Edelstahldruckerhöhungsanlagen

Grundfos: Hydromono CME und Hydro Twin CME. (Quelle: Grundfos)
Grundfos: Hydromono CME und Hydro Twin CME.

Mit den Baureihen Hydromono CME (bis 7 m3/h bei 5 bar) und Hydro Twin CME (bis 14 m3/h bei 5 bar) bietet Grundfos für Prozesswässer geeignete, kompakte Edelstahldruckerhöhungsanlagen (1.4301 oder 1.4401) an, die sich einfach in Bussysteme integrieren lassen.
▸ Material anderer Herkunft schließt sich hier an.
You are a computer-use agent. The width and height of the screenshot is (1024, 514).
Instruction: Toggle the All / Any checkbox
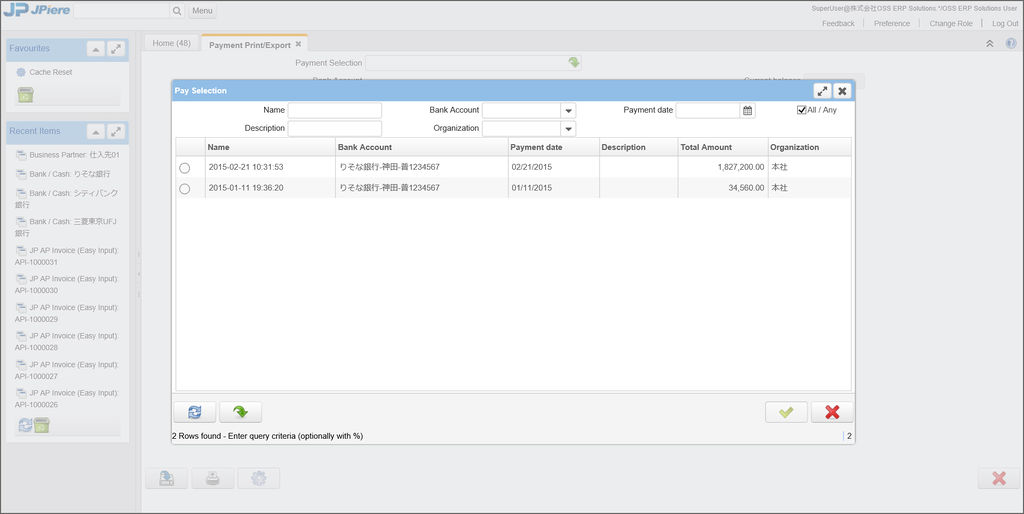click(x=802, y=110)
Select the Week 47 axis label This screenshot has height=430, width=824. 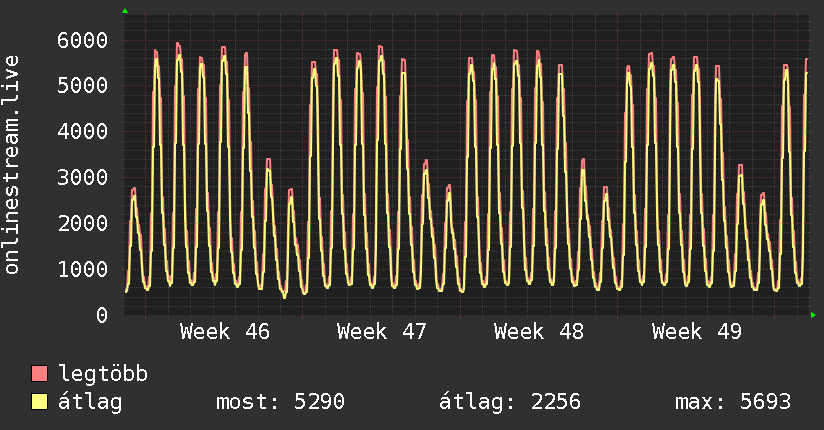pyautogui.click(x=382, y=332)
Während Hydromono CME eine drehzahlgeregelte vollautomatisch arbeitende Einzelpumpenanlage darstellt, werden für die Hydro Twin CME zwei Pumpen der Baureihe CME mit übergeordneter Druckerhöhungsanlagen-Regelkarte auf einer Edelstahlgrundplatte montiert. Beide Anlagentypen arbeiten nach der Regelungsart Konstantdruck. Mit der CIU-Schnittstelle von Grundfos lassen sich beide Anlagentypen in fast alle gängigen Leittechniksysteme (z.B. Profibus) einbinden; zusätzlich stehen konventionelle Ein-/Ausgänge zur Verfügung, mit denen Anlagenzustandsmeldungen weitergeleitet werden können oder eine Fernverstellung des Sollwerts möglich ist. Beide Anlagentypen sind mit drehzahlgeregelten MGE-Motoren ausgestattet, bei denen die Pumpenkennlinien zur optimierten Regelung in der Software abgespeichert sind. Durch die gleichzeitige Frequenz- und Spannungsanpassung (FluxControl) des integrierten Frequenzumformers wird neben einem hohen FU-Wirkungsgrad auch ein Höchstmaß an EMV Sicherheit erreicht, welches speziell für Wasseraufbereitungssysteme in der Medizintechnik gefordert wird.